Currently, the statistical method for bolt-on validation has yet to be standardized, but many bolt-on publications had referenced the EQ-VAS responses to illustrate the improvements of introducing bolt-on dimensions [20, 23, 44, 49,50,51,52,53]. Yet, our study revealed that many respondents had considered non-HRQoL factors such as weather and unforeseeable circumstances in their EQ-VAS responses. As the EQ-VAS had been measuring a much boarder concept than the EQ-5D oftentimes [54, 55], EQ-VAS may not be a ‘golden standard’ in evaluating the impact of bolt-on appendment. This further implies that a standardized protocol for EQ-5D bolt-on development and validation is needed, while the performance of bolt-on could be reviewed by a range of criteria such as content validity, internal consistency, construct validity, ceiling effects, and responsiveness [8, 56].

The choice and performance of EQ-5D bolt-on candidates may vary across sample populations with different backgrounds.

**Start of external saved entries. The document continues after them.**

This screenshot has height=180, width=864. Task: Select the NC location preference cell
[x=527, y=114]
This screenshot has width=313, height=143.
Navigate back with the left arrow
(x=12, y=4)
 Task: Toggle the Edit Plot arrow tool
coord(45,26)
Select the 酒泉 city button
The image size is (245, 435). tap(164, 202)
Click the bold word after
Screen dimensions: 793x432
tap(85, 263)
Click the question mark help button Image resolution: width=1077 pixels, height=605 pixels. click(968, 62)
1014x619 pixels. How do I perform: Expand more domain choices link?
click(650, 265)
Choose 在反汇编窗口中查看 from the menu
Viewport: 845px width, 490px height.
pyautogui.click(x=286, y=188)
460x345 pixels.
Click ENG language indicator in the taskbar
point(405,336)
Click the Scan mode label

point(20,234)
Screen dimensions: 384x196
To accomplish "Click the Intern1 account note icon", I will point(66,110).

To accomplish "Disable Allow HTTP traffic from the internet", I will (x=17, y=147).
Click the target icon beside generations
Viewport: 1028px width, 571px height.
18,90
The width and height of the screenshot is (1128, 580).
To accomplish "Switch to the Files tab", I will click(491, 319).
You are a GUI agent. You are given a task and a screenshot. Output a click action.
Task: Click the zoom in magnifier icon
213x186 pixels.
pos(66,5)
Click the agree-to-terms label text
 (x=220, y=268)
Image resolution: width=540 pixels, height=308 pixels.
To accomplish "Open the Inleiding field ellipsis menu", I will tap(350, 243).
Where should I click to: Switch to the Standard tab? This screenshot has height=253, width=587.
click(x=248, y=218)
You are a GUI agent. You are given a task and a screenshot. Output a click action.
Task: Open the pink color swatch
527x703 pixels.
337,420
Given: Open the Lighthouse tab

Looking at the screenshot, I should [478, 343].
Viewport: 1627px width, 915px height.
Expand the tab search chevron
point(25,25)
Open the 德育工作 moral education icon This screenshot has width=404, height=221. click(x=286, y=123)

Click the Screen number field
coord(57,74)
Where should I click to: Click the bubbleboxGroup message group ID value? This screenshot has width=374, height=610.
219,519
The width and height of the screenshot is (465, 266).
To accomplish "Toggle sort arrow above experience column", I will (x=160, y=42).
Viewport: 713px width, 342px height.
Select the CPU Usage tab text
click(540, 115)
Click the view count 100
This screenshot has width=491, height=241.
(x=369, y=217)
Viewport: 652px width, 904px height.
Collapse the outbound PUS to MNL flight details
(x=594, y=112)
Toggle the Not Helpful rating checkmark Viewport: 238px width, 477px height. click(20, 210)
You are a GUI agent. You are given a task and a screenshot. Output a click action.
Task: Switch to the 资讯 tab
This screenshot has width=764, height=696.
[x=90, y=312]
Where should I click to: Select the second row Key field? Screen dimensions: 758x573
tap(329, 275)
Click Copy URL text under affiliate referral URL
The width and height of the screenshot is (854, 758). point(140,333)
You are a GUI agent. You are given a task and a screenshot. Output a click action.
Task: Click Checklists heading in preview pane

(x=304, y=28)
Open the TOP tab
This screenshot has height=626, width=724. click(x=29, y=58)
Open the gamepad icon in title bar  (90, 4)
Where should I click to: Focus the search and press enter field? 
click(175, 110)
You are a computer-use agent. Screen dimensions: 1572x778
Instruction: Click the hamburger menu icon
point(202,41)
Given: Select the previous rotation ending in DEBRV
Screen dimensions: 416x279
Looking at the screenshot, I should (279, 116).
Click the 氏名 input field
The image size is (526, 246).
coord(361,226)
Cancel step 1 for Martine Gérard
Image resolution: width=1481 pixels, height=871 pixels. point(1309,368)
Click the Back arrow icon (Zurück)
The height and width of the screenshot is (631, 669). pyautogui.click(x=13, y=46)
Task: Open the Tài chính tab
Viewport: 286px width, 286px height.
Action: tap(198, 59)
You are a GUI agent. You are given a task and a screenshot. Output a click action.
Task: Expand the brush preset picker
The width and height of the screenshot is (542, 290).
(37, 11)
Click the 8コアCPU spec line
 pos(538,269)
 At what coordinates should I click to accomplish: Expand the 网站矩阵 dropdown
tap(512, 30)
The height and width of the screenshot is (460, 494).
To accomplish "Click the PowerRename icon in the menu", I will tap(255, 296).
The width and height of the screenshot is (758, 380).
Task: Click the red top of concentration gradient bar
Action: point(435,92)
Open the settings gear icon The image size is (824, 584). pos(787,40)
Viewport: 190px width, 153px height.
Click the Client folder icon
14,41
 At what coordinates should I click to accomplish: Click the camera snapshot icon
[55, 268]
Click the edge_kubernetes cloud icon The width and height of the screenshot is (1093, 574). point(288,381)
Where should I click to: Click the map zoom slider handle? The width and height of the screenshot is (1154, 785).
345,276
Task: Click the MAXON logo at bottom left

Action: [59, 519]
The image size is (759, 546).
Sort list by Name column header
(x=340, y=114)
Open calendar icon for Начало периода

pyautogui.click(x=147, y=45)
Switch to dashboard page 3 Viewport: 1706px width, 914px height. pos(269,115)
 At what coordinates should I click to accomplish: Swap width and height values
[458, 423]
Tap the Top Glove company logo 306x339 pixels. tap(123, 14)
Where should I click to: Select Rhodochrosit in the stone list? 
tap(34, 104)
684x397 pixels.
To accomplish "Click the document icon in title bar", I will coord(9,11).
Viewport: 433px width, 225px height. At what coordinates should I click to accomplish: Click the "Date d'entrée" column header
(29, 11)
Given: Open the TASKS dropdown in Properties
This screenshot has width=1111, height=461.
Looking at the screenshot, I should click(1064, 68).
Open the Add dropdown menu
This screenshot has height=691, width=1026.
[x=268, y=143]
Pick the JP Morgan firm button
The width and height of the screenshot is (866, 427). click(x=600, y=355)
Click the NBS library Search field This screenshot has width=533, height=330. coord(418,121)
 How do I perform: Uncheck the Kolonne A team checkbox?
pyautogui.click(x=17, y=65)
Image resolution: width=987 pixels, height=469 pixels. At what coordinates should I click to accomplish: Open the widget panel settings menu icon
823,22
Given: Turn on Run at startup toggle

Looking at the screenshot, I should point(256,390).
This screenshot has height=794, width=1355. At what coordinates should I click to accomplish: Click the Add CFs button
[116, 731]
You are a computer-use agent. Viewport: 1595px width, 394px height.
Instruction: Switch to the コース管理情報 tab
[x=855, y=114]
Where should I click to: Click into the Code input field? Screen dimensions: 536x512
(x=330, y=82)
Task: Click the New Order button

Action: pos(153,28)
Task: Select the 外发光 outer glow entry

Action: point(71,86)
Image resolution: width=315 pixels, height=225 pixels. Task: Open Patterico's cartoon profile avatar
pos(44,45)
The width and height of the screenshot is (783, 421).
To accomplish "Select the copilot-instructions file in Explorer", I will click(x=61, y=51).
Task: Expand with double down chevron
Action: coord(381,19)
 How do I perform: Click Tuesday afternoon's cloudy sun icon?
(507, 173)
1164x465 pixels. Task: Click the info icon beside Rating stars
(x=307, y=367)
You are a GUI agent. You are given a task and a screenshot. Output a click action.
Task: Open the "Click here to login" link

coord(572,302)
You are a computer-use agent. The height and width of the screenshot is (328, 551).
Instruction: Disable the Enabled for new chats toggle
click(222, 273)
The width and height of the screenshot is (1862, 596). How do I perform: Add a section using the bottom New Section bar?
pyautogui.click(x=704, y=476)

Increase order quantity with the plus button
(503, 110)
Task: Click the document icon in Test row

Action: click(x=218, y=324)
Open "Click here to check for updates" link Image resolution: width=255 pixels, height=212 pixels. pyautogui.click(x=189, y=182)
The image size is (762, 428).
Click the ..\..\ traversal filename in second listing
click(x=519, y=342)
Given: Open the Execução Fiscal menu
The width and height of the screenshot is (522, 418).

For example, sleeping quality was previously reported as an important HRQoL aspect in China [14], and sleep was considered a significant EQ-5D bolt-on candidate in Korea [23], where poor sleeping quality was shown associated with deteriorated EQ-5D utility [57]. In contrast, limited benefits of introducing a ‘sleep’ dimension in EQ-5D-3L were observed in England [50]. It would be crucial for bolt-on development to be validated in the target population, whereas further research on psychometric impacts and dimension structure should also be conducted on top of face validation before applying the bolt-on dimension in the target community [8]. Though most EQ-5D bolt-on projects focused on disease-specific context, findings of this project may demonstrate the exploration of EQ-5D-5L bolt-on in community setting, while the discrepancy between EQ-5D-5L and community’s HRQoL perception observed may suggest further HRQoL instrument evaluation in other community setting to improve accuracy and comprehensiveness of HRQoL measurements.

This study has its limitations. First, despite obtaining face validity from the sample to combine SL and ‘energy’, the merging of two HRQoL aspects may conceal the possible interactions in measurements. Further research is necessary to study the effect of such merge. Besides, the dimensions obtained from the factor analysis studied were not translated by professional translators. Though the translated terminology was pilot-tested with a telephone survey [25], full translation may be preferred to develop comparable results with future EQ-5D bolt-on studies.

This study serves as an early attempt to develop community-specific EQ-5D-5L bolt-ons, and the qualitative approach provides in-depth evidence that SL, IF, and IR are considered potential EQ-5D-5L bolt-on dimensions in Hong Kong SAR. In contrast to the conventional ‘top-down’ approach of proposing bolt-on candidates by healthcare professionals [14], this study elicited ‘EQ-5D bolt-on candidates’ directly from the perspective of the general population, which may further enhance the validity of the EQ-5D-5L as a PRO instrument. The psychometric benefit of introducing these community-specific EQ-5D-5L bolt-ons should be investigated in future quantitative research.